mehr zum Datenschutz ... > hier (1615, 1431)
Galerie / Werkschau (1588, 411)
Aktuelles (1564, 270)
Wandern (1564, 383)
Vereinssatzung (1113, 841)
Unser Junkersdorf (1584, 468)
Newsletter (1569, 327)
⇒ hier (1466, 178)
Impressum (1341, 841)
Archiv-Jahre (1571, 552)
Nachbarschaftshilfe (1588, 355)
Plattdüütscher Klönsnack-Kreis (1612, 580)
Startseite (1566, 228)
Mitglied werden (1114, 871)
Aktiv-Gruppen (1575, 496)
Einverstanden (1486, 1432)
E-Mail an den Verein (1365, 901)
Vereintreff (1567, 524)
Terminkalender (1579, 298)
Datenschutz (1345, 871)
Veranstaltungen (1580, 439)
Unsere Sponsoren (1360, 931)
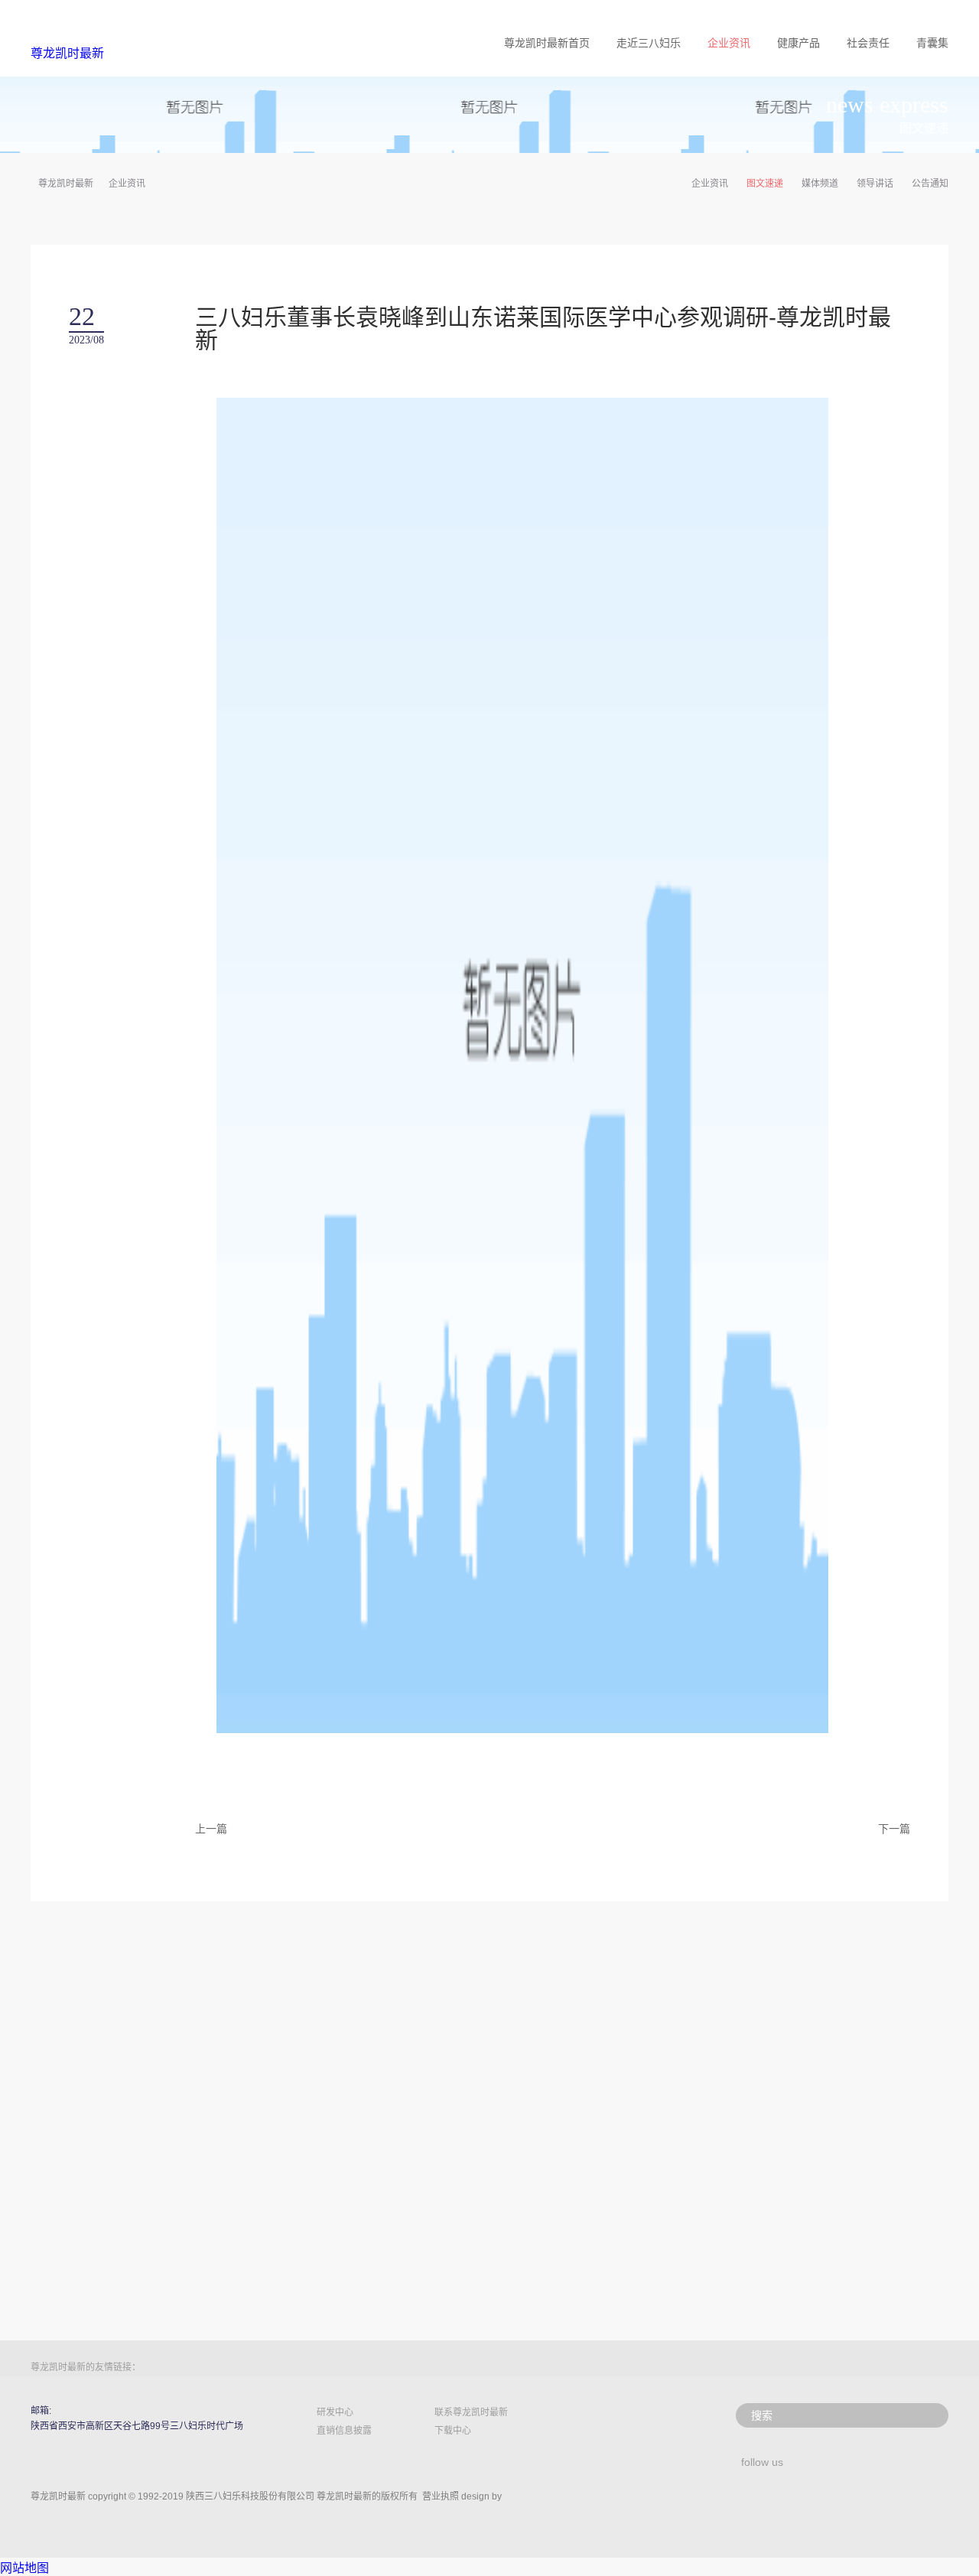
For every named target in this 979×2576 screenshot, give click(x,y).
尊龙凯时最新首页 (547, 43)
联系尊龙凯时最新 (471, 2412)
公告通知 (930, 183)
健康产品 (798, 43)
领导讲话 (875, 183)
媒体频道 (820, 183)
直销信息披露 (344, 2430)
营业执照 (440, 2496)
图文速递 (764, 183)
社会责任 (868, 43)
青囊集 (932, 43)
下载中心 (452, 2430)
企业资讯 (728, 43)
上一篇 (211, 1829)
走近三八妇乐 (648, 43)
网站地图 (24, 2567)
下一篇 (894, 1829)
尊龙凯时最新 (67, 53)
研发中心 (335, 2412)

YOUR OBJECTIVE
Write out all the material above exactly, with no image carried over.

TASK RESULT
mehr zum Datenschutz ... > hier (1615, 1431)
Galerie / Werkschau (1588, 411)
Aktuelles (1564, 270)
Wandern (1564, 383)
Vereinssatzung (1113, 841)
Unser Junkersdorf (1584, 468)
Newsletter (1569, 327)
⇒ hier (1466, 178)
Impressum (1341, 841)
Archiv-Jahre (1571, 552)
Nachbarschaftshilfe (1588, 355)
Plattdüütscher Klönsnack-Kreis (1612, 580)
Startseite (1566, 228)
Mitglied werden (1114, 871)
Aktiv-Gruppen (1575, 496)
Einverstanden (1486, 1432)
E-Mail an den Verein (1365, 901)
Vereintreff (1567, 524)
Terminkalender (1579, 298)
Datenschutz (1345, 871)
Veranstaltungen (1580, 439)
Unsere Sponsoren (1360, 931)
For every named target in this 979×2576 screenshot, give click(x,y).
尊龙凯时最新首页 (547, 43)
联系尊龙凯时最新 (471, 2412)
公告通知 (930, 183)
健康产品 (798, 43)
领导讲话 (875, 183)
媒体频道 (820, 183)
直销信息披露 (344, 2430)
营业执照 (440, 2496)
图文速递 (764, 183)
社会责任 (868, 43)
青囊集 (932, 43)
下载中心 (452, 2430)
企业资讯 (728, 43)
上一篇 (211, 1829)
走近三八妇乐 (648, 43)
网站地图 (24, 2567)
下一篇 (894, 1829)
尊龙凯时最新 (67, 53)
研发中心 (335, 2412)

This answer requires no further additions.